What are DeepSeek Scams?

It is hard to comprehend the sensation that was the DeepSeek R1 model on release. It has become a #1 newsletter headline for almost a week, though sometimes for its security issues and database leaks. But just a few days following the public release of the model, fraudulent actors began their attempts to earn their dirty coin on this news.

DeepSeek scams domains
List of domains involved in DeepSeek scams

In a snap of a finger, hundreds of websites were registered, offering pretty much the same appearance and contents. “Access world’s most innovative AI model for a small fee” – that is the motto that unites them all. The sole fact of some guys charging money for a thing that is available for free already makes it dubious.

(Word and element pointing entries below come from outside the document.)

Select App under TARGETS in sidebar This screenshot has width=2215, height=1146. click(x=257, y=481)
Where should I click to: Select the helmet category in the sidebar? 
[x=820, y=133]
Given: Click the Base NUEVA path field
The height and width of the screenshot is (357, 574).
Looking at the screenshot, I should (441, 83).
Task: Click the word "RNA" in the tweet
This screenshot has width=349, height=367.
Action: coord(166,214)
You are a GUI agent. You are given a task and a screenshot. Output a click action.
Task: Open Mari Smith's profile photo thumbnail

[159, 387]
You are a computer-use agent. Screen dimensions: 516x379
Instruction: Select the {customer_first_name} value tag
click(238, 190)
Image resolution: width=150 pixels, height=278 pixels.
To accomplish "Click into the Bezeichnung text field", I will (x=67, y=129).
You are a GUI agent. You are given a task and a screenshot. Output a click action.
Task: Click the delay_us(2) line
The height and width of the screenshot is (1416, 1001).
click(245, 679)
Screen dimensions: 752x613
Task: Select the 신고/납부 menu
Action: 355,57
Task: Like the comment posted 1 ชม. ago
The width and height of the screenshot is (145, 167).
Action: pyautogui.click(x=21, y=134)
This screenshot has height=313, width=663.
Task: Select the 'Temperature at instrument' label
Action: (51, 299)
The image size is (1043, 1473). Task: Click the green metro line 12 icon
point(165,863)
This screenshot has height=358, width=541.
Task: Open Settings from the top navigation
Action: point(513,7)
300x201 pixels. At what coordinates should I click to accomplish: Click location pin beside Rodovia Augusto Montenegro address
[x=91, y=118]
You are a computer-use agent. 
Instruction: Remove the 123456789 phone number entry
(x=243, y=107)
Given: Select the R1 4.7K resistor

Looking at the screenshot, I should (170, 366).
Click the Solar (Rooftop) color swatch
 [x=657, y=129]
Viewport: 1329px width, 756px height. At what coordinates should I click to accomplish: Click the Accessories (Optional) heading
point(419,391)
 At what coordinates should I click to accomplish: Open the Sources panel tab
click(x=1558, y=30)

You can feel deja vu at this point, as the same exact thing happened upon the public release of ChatGPT 3, the “first” AI chatbot of them all. Similarly to modern days with DeepSeek scams, con actors were taking a free model, and offering it as a “paid” GPT-4 at a corresponding price. But this time, the scope is much more extensive.

Some of the past scams included fake ChatGPT apps, and fraudulent activity around DeepSeek is quite likely to take the same route.

But what GridinSoft network security analysis team observed to the moment is over 800 domains registered less than a week ago, all dedicated to DeepSeek and related topics. Some offer access to the model, despite it being free, some use all the fuss to promote scam crypto tokens, and others spread outright malware. Quite a lot of them are taken down after less than a few days after being brought up online. Let’s have a closer look at what they are and how they work.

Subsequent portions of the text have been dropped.